Trying to scrape a website trough lambda. It loads fine, loads chromium and puppeteer.
However whenever there should be additional content loaded trough third party JS script. For example a plugin example.js renders advertisements to <div class="advertisments"></div> that lives in the web content that is triggered by input type. Lets say the behaviour is -
- User types a 2 letters "re" to the input.
example.jsloads certain ads to.advertismentsdiv.
For some reason my chromium either disallows such things or just ignores it.
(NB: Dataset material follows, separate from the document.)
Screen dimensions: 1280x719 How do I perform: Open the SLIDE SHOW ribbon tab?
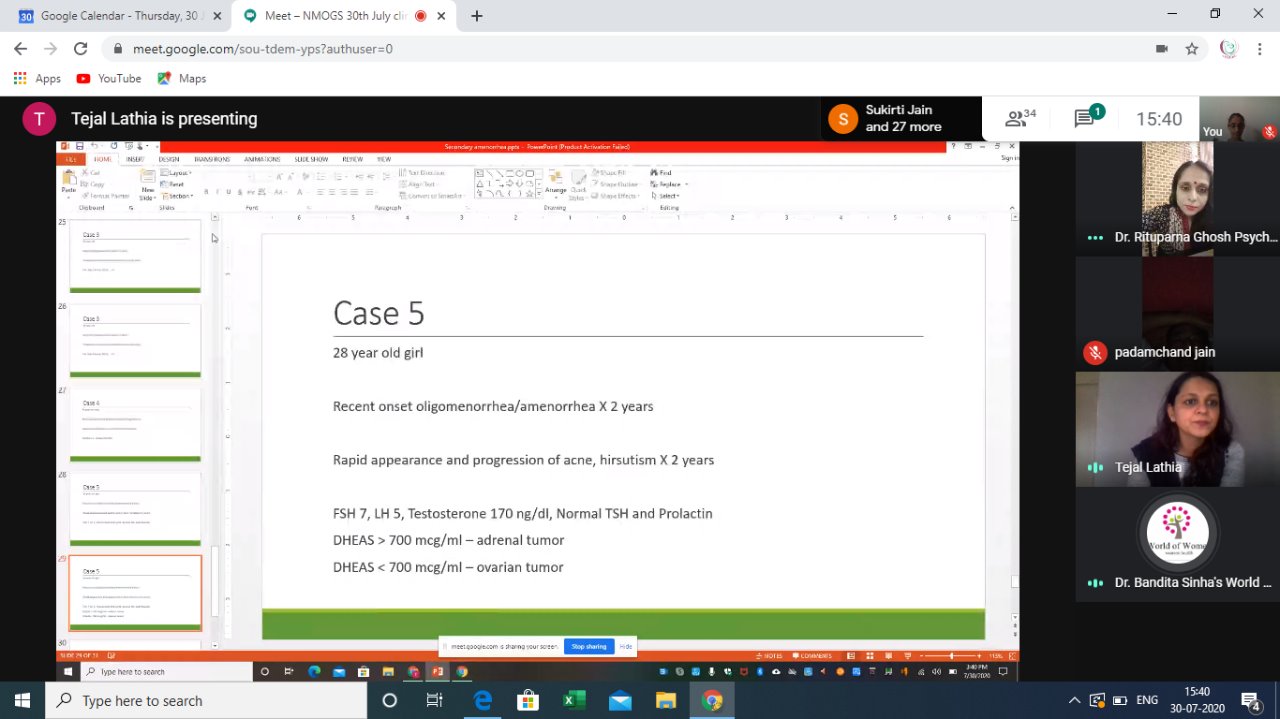point(311,159)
My workflow is
const page = await pupBrowser.newPage()
page.goto('example.com', { waitUntil: 'networkidle2'})
const input = await page.$('.someInput')
await input.type('re')
await delay(2000ms)
await page.waitForElement('.advertisments')
For some reason my advertisments are empty on lambda puppeteer chromium, on local chrome its working.
My arguments are:
[
'--allow-running-insecure-content',
'--autoplay-policy=user-gesture-required',
'--disable-background-timer-throttling',
'--disable-component-update',
'--disable-domain-reliability',
'--disable-features=AudioServiceOutOfProcess,IsolateOrigins,site-per-process',
'--disable-ipc-flooding-protection',
'--disable-print-preview',
'--disable-dev-shm-usage',
'--disable-setuid-sandbox',
'--disable-site-isolation-trials',
'--disable-speech-api',
'--disable-web-security',
'--disk-cache-size=33554432',
'--enable-features=SharedArrayBuffer',
'--hide-scrollbars',
'--ignore-gpu-blocklist',
'--in-process-gpu',
'--mute-audio',
'--no-default-browser-check',
'--no-first-run',
'--no-pings',
'--no-sandbox',
'--no-zygote',
'--use-gl=angle',
'--use-angle=swiftshader',
'--window-size=1920,1080',
'--start-maximized'
]
Seems like as commenters suggested, I found out similar reasoning.
Running trough local PC it behaves differently than on lambda. As I've further found out that, simply websites do block traffic from bot's (Considers lambda IP as such).
Simply put, if someone else runs in similar trouble - use puppeteer stealth plugin, otherwise analyze the website.
Since the website Im working with - is hosted on shopify, it seems that there is no simple walk around.